Assignment ->
Your task is to repeat exactly the lines from the one with "Image resolution: width=1255" through the end of the records, both included; please leave the pictures out.

[Stored records]

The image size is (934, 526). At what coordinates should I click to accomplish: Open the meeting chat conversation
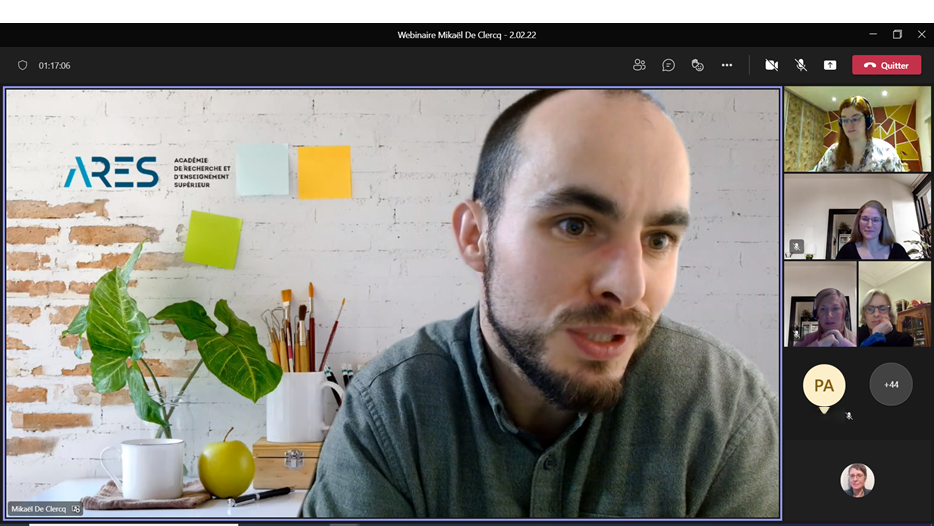pyautogui.click(x=668, y=65)
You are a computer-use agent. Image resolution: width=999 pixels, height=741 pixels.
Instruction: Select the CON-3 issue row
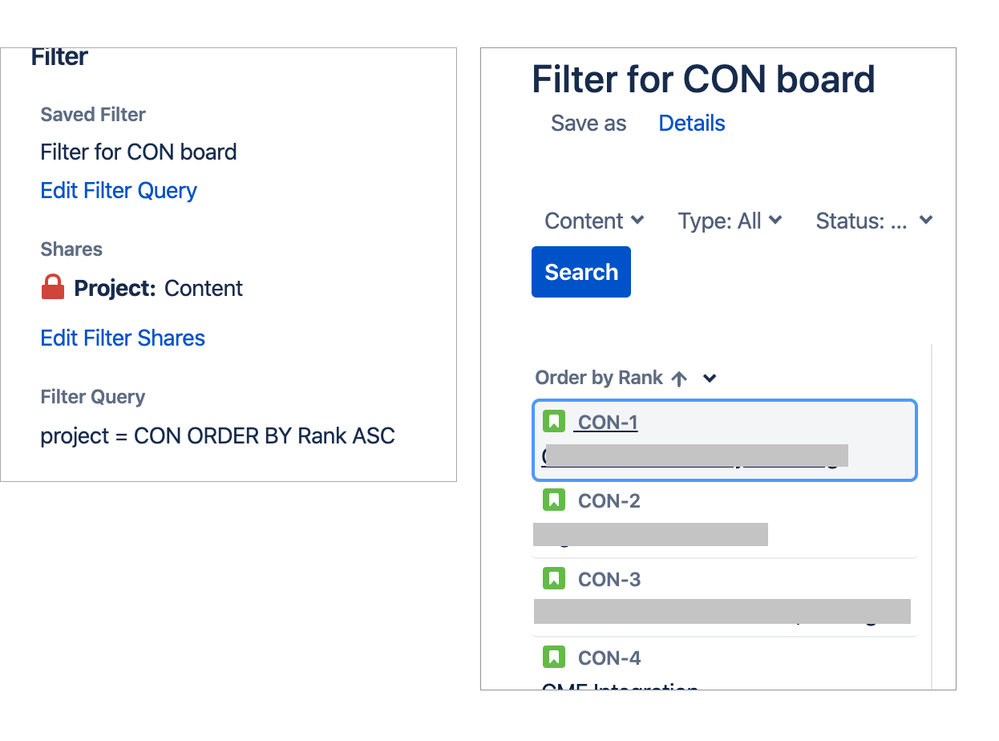pyautogui.click(x=724, y=598)
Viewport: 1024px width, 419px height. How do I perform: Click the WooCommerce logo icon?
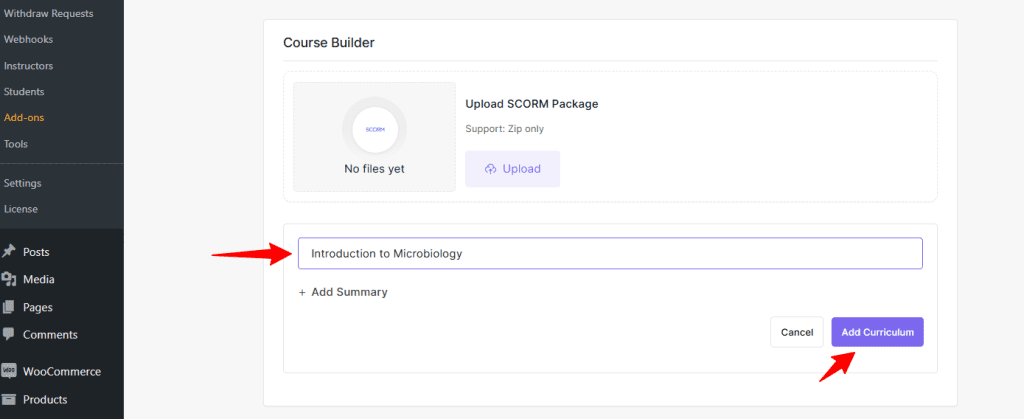click(9, 371)

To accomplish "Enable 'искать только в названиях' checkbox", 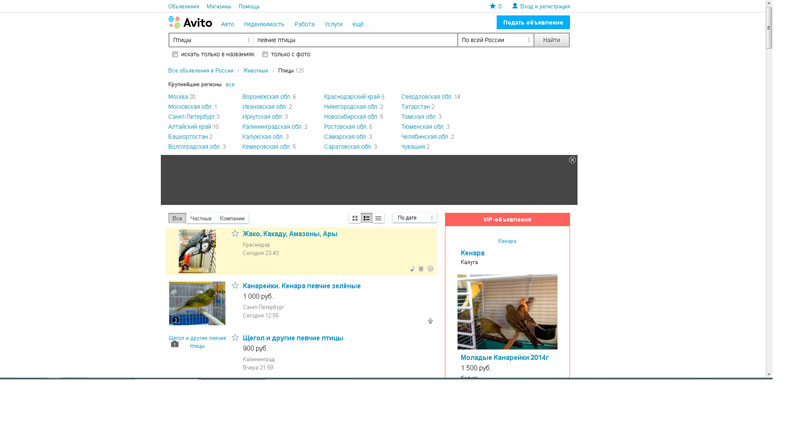I will pos(175,54).
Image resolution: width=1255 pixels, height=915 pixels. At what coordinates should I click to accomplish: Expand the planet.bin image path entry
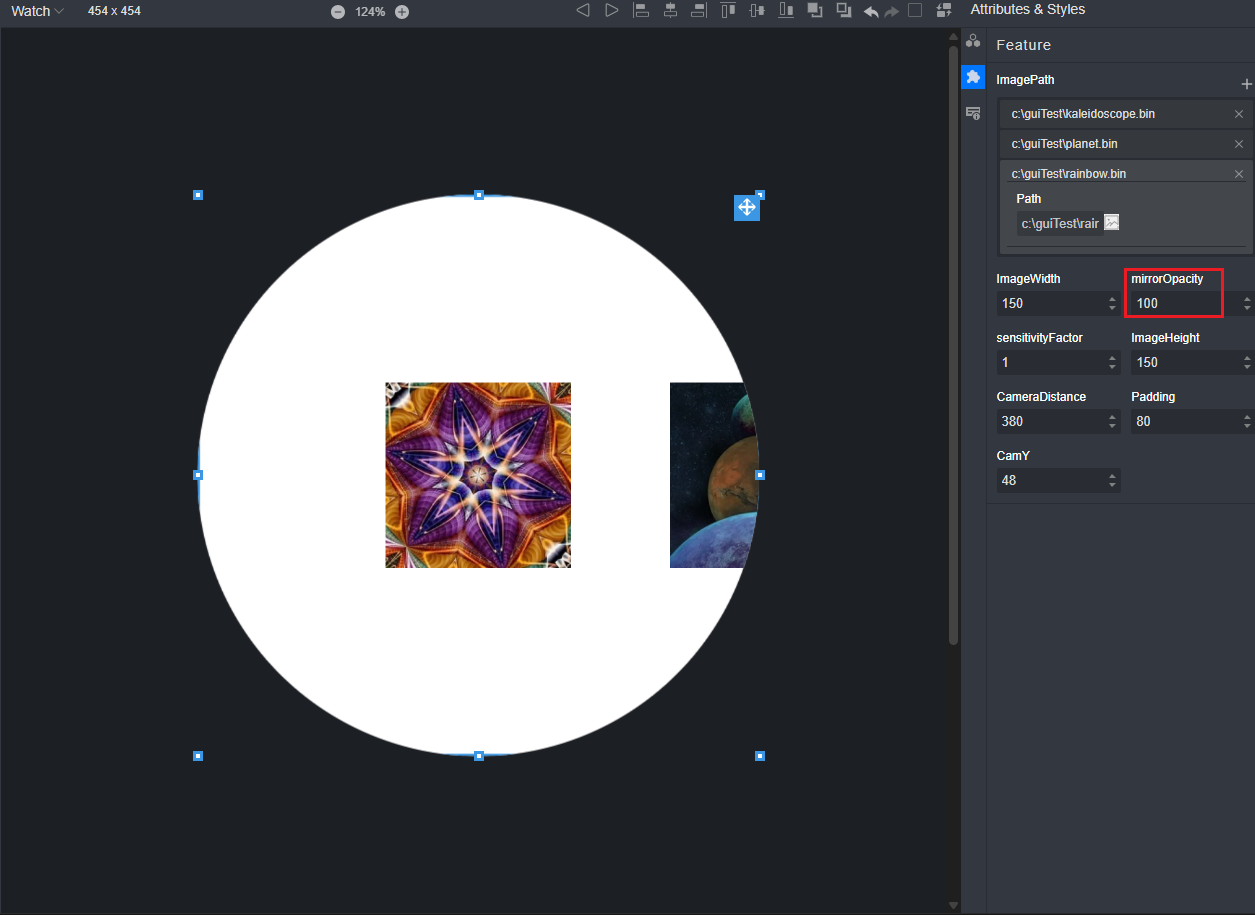(x=1064, y=144)
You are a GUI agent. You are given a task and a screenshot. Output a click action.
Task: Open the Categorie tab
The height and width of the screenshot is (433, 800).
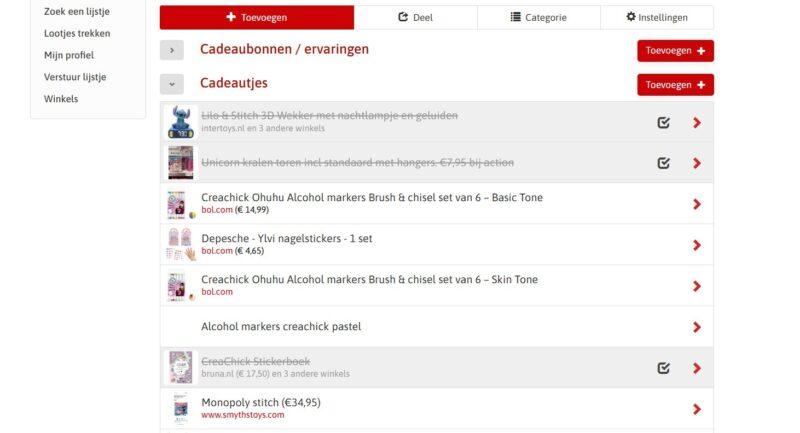click(538, 17)
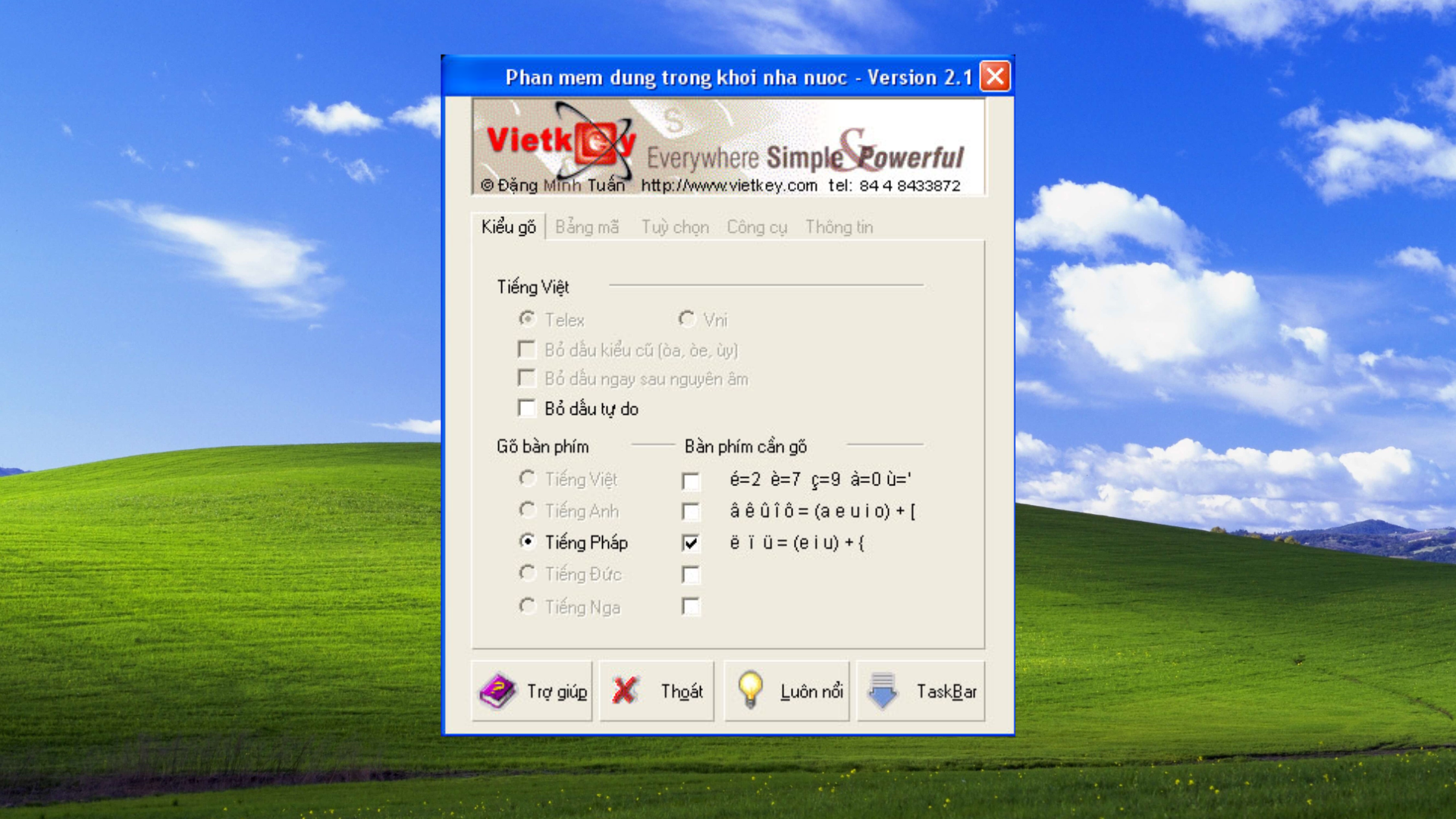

Answer section ->
Image resolution: width=1255 pixels, height=915 pixels. At what coordinates should I click to accomplish: Expand the planet.bin image path entry
(x=1064, y=144)
You are a GUI agent. You are given a task and a screenshot. Output a click action.
Task: Open the Categorie tab
The height and width of the screenshot is (433, 800).
click(538, 17)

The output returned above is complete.